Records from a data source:
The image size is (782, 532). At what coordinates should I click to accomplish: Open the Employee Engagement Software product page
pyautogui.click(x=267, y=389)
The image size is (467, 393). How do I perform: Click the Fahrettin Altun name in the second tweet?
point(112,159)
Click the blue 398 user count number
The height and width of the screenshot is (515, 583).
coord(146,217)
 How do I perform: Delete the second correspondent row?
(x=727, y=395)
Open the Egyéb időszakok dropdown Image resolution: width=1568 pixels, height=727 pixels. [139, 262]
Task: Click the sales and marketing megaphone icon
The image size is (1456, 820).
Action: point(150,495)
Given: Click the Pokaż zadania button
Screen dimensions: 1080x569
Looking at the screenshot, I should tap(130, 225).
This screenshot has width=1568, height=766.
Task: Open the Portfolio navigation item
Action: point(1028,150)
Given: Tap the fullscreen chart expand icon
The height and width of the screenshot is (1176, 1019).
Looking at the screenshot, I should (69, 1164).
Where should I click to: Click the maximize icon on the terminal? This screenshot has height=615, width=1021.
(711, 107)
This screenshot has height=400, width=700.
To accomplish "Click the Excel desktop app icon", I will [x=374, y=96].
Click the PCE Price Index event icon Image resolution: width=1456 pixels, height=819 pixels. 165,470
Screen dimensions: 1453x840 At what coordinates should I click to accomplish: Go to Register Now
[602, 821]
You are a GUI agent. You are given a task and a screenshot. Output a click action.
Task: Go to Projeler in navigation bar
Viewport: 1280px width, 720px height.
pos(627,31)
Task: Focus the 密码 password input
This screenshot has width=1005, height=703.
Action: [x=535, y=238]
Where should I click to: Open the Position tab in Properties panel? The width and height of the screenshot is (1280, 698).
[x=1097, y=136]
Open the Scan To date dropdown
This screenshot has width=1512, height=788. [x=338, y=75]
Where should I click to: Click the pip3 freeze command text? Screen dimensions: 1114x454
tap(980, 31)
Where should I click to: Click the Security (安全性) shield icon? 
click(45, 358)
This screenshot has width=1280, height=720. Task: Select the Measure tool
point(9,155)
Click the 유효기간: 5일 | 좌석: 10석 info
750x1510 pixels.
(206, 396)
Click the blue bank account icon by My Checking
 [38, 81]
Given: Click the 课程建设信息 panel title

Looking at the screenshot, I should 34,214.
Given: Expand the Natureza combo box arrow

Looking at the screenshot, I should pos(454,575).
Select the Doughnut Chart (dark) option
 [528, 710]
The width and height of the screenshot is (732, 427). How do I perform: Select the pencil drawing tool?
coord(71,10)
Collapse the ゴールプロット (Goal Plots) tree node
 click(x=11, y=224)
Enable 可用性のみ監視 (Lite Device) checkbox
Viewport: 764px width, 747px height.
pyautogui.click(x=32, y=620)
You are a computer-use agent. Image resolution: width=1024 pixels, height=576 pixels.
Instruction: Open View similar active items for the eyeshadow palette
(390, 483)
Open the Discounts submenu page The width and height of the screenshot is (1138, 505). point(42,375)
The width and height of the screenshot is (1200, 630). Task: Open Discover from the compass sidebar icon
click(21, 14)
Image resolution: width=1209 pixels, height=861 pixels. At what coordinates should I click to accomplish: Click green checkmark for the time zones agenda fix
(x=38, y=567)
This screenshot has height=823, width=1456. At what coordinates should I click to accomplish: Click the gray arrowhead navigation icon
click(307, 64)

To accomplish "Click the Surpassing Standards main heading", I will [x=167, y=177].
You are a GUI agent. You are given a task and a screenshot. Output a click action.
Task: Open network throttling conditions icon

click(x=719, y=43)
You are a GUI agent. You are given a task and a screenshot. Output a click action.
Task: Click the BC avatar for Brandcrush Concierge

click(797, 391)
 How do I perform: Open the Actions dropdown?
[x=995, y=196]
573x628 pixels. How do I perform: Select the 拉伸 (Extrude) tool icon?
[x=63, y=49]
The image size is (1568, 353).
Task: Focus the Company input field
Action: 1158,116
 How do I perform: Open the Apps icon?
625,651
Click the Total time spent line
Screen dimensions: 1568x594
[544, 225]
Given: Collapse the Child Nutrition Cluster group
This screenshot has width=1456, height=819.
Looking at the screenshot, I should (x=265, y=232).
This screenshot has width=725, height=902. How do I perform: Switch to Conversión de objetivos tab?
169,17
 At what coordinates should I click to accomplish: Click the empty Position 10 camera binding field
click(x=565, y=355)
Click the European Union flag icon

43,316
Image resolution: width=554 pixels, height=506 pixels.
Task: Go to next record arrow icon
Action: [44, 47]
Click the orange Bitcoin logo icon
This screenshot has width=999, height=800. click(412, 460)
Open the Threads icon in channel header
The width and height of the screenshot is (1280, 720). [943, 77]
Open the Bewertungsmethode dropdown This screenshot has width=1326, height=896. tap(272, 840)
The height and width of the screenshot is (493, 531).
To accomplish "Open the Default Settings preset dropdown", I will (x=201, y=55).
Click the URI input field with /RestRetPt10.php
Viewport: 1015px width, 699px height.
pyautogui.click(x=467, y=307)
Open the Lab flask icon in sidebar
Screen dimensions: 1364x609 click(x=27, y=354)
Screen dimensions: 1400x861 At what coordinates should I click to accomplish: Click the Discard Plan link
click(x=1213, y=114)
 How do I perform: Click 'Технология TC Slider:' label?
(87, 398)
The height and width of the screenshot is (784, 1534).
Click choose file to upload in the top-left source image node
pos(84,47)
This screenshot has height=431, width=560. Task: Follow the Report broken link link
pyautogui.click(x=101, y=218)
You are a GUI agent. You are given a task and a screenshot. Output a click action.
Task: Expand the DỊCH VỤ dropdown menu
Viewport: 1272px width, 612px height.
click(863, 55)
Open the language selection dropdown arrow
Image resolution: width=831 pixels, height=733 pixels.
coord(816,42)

• _Work task_
Would you please repeat all the entries exactly as written?

• _Your solution_
The image size is (782, 532). At what coordinates should I click to accomplish: Open the Employee Engagement Software product page
pyautogui.click(x=267, y=389)
The image size is (467, 393). How do I perform: Click the Fahrettin Altun name in the second tweet?
point(112,159)
Click the blue 398 user count number
The height and width of the screenshot is (515, 583).
coord(146,217)
 How do I perform: Delete the second correspondent row?
(x=727, y=395)
Open the Egyéb időszakok dropdown Image resolution: width=1568 pixels, height=727 pixels. [139, 262]
Task: Click the sales and marketing megaphone icon
The image size is (1456, 820).
Action: point(150,495)
Given: Click the Pokaż zadania button
Screen dimensions: 1080x569
Looking at the screenshot, I should tap(130, 225).
This screenshot has width=1568, height=766.
Task: Open the Portfolio navigation item
Action: point(1028,150)
Given: Tap the fullscreen chart expand icon
The height and width of the screenshot is (1176, 1019).
Looking at the screenshot, I should (69, 1164).
Where should I click to: Click the maximize icon on the terminal? This screenshot has height=615, width=1021.
(711, 107)
This screenshot has height=400, width=700.
To accomplish "Click the Excel desktop app icon", I will [x=374, y=96].
Click the PCE Price Index event icon Image resolution: width=1456 pixels, height=819 pixels. 165,470
Screen dimensions: 1453x840 At what coordinates should I click to accomplish: Go to Register Now
[602, 821]
You are a GUI agent. You are given a task and a screenshot. Output a click action.
Task: Go to Projeler in navigation bar
Viewport: 1280px width, 720px height.
pos(627,31)
Task: Focus the 密码 password input
This screenshot has width=1005, height=703.
Action: [x=535, y=238]
Where should I click to: Open the Position tab in Properties panel? The width and height of the screenshot is (1280, 698).
[x=1097, y=136]
Open the Scan To date dropdown
This screenshot has width=1512, height=788. [x=338, y=75]
Where should I click to: Click the pip3 freeze command text? Screen dimensions: 1114x454
tap(980, 31)
Where should I click to: Click the Security (安全性) shield icon? 
click(45, 358)
This screenshot has width=1280, height=720. Task: Select the Measure tool
point(9,155)
Click the 유효기간: 5일 | 좌석: 10석 info
750x1510 pixels.
(206, 396)
Click the blue bank account icon by My Checking
 [38, 81]
Given: Click the 课程建设信息 panel title

Looking at the screenshot, I should 34,214.
Given: Expand the Natureza combo box arrow

Looking at the screenshot, I should pos(454,575).
Select the Doughnut Chart (dark) option
 [528, 710]
The width and height of the screenshot is (732, 427). How do I perform: Select the pencil drawing tool?
coord(71,10)
Collapse the ゴールプロット (Goal Plots) tree node
 click(x=11, y=224)
Enable 可用性のみ監視 (Lite Device) checkbox
Viewport: 764px width, 747px height.
pyautogui.click(x=32, y=620)
You are a computer-use agent. Image resolution: width=1024 pixels, height=576 pixels.
Instruction: Open View similar active items for the eyeshadow palette
(390, 483)
Open the Discounts submenu page The width and height of the screenshot is (1138, 505). point(42,375)
The width and height of the screenshot is (1200, 630). Task: Open Discover from the compass sidebar icon
click(21, 14)
Image resolution: width=1209 pixels, height=861 pixels. At what coordinates should I click to accomplish: Click green checkmark for the time zones agenda fix
(x=38, y=567)
This screenshot has height=823, width=1456. At what coordinates should I click to accomplish: Click the gray arrowhead navigation icon
click(307, 64)

To accomplish "Click the Surpassing Standards main heading", I will [x=167, y=177].
You are a GUI agent. You are given a task and a screenshot. Output a click action.
Task: Open network throttling conditions icon

click(x=719, y=43)
You are a GUI agent. You are given a task and a screenshot. Output a click action.
Task: Click the BC avatar for Brandcrush Concierge

click(797, 391)
 How do I perform: Open the Actions dropdown?
[x=995, y=196]
573x628 pixels. How do I perform: Select the 拉伸 (Extrude) tool icon?
[x=63, y=49]
The image size is (1568, 353).
Task: Focus the Company input field
Action: 1158,116
 How do I perform: Open the Apps icon?
625,651
Click the Total time spent line
Screen dimensions: 1568x594
[544, 225]
Given: Collapse the Child Nutrition Cluster group
This screenshot has width=1456, height=819.
Looking at the screenshot, I should (x=265, y=232).
This screenshot has width=725, height=902. How do I perform: Switch to Conversión de objetivos tab?
169,17
 At what coordinates should I click to accomplish: Click the empty Position 10 camera binding field
click(x=565, y=355)
Click the European Union flag icon

43,316
Image resolution: width=554 pixels, height=506 pixels.
Task: Go to next record arrow icon
Action: [44, 47]
Click the orange Bitcoin logo icon
This screenshot has width=999, height=800. click(412, 460)
Open the Threads icon in channel header
The width and height of the screenshot is (1280, 720). [943, 77]
Open the Bewertungsmethode dropdown This screenshot has width=1326, height=896. tap(272, 840)
The height and width of the screenshot is (493, 531).
To accomplish "Open the Default Settings preset dropdown", I will (x=201, y=55).
Click the URI input field with /RestRetPt10.php
Viewport: 1015px width, 699px height.
pyautogui.click(x=467, y=307)
Open the Lab flask icon in sidebar
Screen dimensions: 1364x609 click(x=27, y=354)
Screen dimensions: 1400x861 At what coordinates should I click to accomplish: Click the Discard Plan link
click(x=1213, y=114)
 How do I perform: Click 'Технология TC Slider:' label?
(87, 398)
The height and width of the screenshot is (784, 1534).
Click choose file to upload in the top-left source image node
pos(84,47)
This screenshot has height=431, width=560. Task: Follow the Report broken link link
pyautogui.click(x=101, y=218)
You are a GUI agent. You are given a task and a screenshot. Output a click action.
Task: Expand the DỊCH VỤ dropdown menu
Viewport: 1272px width, 612px height.
click(863, 55)
Open the language selection dropdown arrow
Image resolution: width=831 pixels, height=733 pixels.
coord(816,42)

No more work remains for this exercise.